Fragment d’une vie de chien
Qu’était-il donc arrivé aux odeurs ? Elles avaient ce matin-là des contours nets, comme les lumières violentes, et des clairs-obscurs, d’insolites nuances. Je n’avais pas encore ouvert l’œil, mais j’ai tout de suite trouvé ça étrange. Puis je n’ai pas voulu croire ce que je voyais ! Des poils partout dans les draps, de la bave sur l’oreiller et, à la place des mains, des pattes, griffes noires au bout, coussinets dessous. Face au miroir, aucun doute : la chose velue, en bas, avec cette truffe humide, c’était moi ! Je n’y comprenais rien. Apparemment, ce n’était pas un rêve : j’étais devenu un chien.

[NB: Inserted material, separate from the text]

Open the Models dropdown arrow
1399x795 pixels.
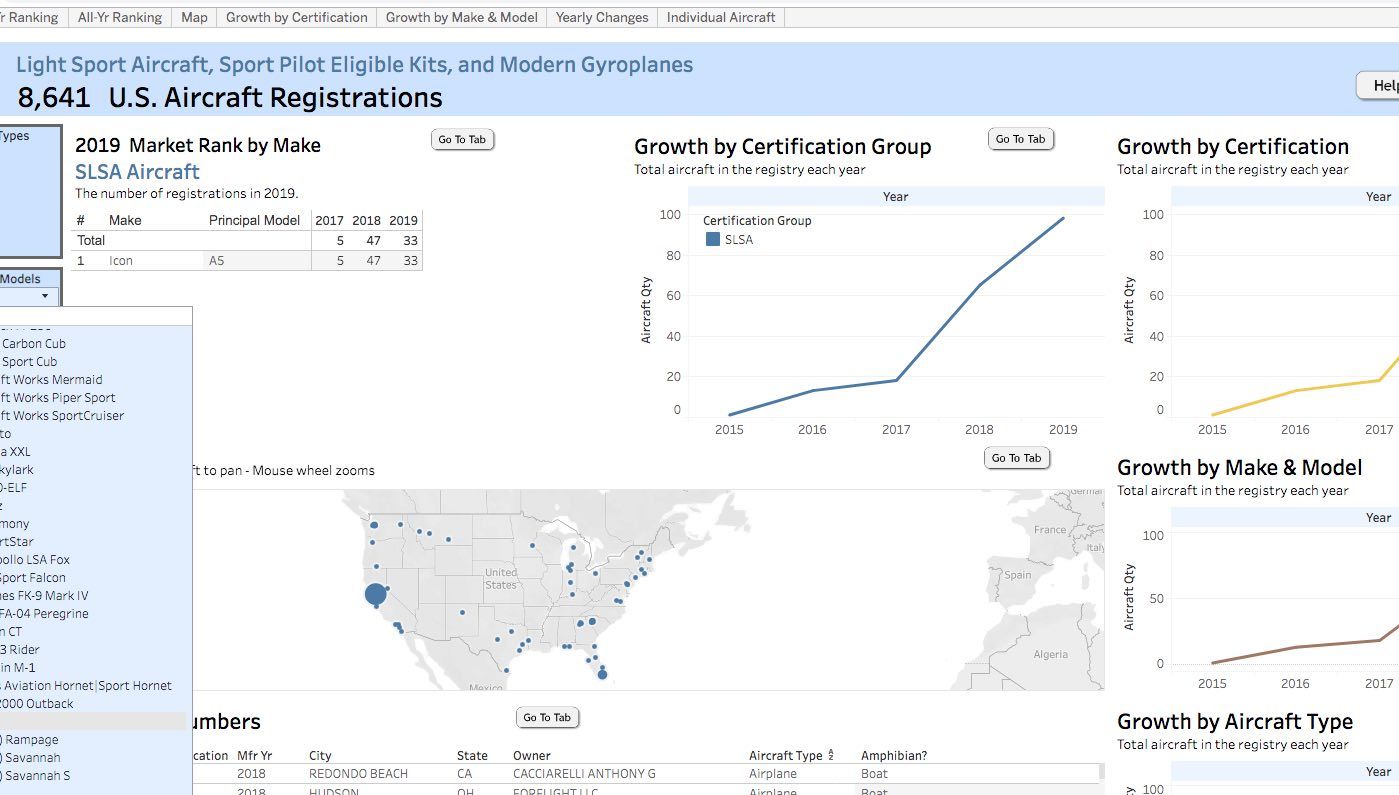[45, 296]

Ce fut un choc. Après, il a bien fallu s’y faire. Au début, il y a des trucs amusants : pisser dans la rue, aller flairer n’importe qui, se lécher pour faire sa toilette, dormir n’importe où. Pourtant, on se lasse vite. Chien, ce n’est pas une vie : la nourriture est infecte (granulés, boîtes gluantes, riz avec restes), le collier gêne, les bâtons à mâcher ont un sale goût, on vous traite constamment comme un débile (Kinenveu du tisuk ?) et en plus il faut rapporter la baballe… L’avantage, évidemment, c’est que, comme on n’a pas grand-chose à faire, il y a tout loisir de réfléchir.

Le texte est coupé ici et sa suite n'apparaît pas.